No algorithm is magical. It is not a plug-and-use thing. It is about understanding of data, experiments, and other hard works.
For n_iter_no_change, I would really suggest you to try different values yourself and see how it affects your metrics. You may start with these choices: 10, 100, 1000, 10000 to get a taste of it.
For how tol and n_iter_no_change works together, as sklearn says,
If it is not None, training will stop when (loss > best_loss - tol) for n_iter_no_change consecutive epochs
You may consider tol independently. If you think an improvement of cost of the size 0.000001 is unimportant, then your tol can be set to 0.000001 or higher.
Yes, you may. A tol of 0.0001 is like an error of 0.01 (because cost is squared error), which can be translated to you want your averaged error improvement to be somewhere at least 0.01 (Note that this translation is not mathematically rigoureus, it’s just a rough translation). Since your y values are normally in the range of 1-100, an error improvement of less than 0.01 should be negligible in normal case.

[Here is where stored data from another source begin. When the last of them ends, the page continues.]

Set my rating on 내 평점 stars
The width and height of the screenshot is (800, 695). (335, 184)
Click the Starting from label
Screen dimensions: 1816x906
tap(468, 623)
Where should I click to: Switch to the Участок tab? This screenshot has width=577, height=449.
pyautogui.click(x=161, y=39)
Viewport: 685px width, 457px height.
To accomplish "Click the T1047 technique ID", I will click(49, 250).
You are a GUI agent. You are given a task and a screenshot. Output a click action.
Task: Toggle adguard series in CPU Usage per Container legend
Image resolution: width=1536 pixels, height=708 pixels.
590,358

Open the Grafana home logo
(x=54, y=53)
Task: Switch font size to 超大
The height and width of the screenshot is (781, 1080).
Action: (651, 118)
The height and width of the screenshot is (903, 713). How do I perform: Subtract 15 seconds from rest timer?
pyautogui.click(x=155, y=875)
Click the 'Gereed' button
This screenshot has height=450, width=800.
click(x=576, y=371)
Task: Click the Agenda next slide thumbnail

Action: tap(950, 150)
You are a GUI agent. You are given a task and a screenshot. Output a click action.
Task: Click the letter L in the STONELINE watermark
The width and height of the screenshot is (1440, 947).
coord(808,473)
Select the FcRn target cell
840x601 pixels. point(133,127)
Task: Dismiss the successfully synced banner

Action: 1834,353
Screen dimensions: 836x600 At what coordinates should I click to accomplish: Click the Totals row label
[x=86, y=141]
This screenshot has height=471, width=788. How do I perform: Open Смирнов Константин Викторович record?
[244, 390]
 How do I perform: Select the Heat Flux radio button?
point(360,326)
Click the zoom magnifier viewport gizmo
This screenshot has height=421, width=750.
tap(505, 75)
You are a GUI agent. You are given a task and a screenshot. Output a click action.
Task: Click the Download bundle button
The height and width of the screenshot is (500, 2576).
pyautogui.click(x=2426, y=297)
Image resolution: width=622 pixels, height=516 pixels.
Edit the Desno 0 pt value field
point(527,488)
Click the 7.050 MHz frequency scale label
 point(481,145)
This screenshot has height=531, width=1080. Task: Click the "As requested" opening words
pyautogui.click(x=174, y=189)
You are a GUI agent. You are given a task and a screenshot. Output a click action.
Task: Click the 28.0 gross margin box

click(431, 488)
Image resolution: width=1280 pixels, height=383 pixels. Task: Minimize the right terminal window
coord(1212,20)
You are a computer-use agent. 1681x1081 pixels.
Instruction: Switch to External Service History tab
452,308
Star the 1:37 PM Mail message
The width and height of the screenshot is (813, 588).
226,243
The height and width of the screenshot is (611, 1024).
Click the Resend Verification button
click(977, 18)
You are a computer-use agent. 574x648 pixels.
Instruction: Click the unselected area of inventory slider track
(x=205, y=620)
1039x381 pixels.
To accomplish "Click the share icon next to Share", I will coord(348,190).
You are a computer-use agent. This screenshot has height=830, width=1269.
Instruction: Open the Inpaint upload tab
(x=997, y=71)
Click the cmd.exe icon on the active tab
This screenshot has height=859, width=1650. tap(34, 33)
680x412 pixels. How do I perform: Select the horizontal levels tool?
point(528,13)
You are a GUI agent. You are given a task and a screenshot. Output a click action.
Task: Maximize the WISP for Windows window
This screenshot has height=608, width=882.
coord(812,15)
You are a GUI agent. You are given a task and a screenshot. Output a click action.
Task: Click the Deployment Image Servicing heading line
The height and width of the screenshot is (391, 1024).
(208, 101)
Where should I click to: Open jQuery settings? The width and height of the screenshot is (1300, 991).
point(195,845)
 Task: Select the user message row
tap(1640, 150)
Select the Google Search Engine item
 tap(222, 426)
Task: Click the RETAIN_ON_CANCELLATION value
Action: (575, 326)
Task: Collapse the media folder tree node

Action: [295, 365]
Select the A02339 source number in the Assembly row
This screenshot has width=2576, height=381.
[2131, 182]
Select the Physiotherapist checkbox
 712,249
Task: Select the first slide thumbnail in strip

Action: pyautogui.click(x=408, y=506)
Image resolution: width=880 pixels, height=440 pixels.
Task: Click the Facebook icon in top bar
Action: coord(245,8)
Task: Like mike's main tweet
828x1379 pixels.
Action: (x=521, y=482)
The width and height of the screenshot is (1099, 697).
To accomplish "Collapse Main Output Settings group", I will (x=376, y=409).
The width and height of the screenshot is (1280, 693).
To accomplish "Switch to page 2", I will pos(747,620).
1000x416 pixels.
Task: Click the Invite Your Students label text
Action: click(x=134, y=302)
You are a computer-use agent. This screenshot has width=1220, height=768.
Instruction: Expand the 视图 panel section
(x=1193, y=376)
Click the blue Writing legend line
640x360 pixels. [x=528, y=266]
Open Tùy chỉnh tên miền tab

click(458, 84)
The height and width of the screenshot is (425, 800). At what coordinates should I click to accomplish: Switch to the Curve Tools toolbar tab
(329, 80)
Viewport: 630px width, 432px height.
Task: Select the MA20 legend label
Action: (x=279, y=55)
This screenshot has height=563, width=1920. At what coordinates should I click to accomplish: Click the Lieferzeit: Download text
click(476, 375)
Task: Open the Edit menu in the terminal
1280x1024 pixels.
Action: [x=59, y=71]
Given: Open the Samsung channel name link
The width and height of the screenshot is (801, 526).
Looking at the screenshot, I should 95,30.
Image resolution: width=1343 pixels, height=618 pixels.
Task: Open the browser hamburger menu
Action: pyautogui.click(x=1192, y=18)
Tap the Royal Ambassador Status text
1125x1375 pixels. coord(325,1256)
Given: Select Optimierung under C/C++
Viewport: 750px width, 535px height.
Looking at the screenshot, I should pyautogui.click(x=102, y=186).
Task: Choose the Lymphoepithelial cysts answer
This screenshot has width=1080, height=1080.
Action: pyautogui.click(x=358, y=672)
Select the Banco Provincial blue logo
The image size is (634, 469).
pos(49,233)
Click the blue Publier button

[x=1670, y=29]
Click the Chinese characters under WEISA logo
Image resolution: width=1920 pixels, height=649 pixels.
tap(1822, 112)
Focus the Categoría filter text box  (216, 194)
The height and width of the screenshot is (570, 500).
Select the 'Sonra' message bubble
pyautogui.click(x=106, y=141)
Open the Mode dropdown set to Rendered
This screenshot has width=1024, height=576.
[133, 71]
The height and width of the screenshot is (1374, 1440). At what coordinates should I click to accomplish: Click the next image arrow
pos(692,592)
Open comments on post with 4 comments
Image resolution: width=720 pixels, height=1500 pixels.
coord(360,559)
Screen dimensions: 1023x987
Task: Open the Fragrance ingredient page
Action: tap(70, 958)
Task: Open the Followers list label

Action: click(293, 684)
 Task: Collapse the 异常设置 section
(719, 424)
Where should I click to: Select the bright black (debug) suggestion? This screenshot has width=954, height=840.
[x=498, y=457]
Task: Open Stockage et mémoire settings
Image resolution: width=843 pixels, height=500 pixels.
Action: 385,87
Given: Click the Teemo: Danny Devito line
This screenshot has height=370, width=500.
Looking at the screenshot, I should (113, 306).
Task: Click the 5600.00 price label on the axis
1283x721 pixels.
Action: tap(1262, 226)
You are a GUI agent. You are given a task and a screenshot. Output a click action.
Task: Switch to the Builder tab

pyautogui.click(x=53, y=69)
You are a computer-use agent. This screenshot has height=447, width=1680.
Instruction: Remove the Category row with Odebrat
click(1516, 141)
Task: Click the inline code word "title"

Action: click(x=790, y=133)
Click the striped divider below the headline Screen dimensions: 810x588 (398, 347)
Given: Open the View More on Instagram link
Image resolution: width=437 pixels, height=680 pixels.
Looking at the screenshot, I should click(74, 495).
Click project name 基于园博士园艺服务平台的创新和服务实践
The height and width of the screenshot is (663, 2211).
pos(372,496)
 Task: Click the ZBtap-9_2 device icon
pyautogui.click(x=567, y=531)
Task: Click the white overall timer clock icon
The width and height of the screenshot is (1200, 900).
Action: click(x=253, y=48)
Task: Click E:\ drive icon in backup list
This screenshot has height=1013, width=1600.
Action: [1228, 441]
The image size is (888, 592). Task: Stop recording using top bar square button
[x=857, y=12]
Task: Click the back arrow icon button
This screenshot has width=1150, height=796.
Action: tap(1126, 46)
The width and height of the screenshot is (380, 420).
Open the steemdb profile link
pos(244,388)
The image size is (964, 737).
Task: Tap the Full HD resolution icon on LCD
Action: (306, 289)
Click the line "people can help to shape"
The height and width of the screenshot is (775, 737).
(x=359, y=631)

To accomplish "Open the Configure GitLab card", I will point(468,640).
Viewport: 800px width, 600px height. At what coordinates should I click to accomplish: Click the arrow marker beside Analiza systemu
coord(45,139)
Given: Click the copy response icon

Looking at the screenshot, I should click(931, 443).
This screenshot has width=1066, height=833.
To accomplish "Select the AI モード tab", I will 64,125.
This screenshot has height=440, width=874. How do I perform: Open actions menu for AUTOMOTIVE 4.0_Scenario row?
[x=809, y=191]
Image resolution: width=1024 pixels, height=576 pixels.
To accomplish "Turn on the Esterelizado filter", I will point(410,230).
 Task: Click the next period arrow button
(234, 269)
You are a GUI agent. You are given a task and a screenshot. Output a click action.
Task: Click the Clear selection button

That would be by the max_iter parameter. We don’t rely on just one stopping criteria
iter 1: 99.1
iter 2: 99.2
iter 3: 98.7
iter 4: 98.5
If we set tol to be 0.1, then from iter 1 to iter 2, tol is not satisfied, and in this case if n_iter_no_change = 1, then the SGD would have been stopped. if n_iter_no_change > 1, then SGD won’t stop and keep going, but the counter is set to 1, meaning that the threshold of tol has not been met for one consecutive time. From iter 2 to iter 3, it finds that the cost drops more than tol which is 0.1, the counter is reset to zero, and proceed to iter 4.
Just to make sure. If I think of tol as a goal for my improvement to be sufficient, I would think of the n_iter_no_change as the number of iterations where the average is taken of to compute if my goal is met. I think words are worse than your example to understand it.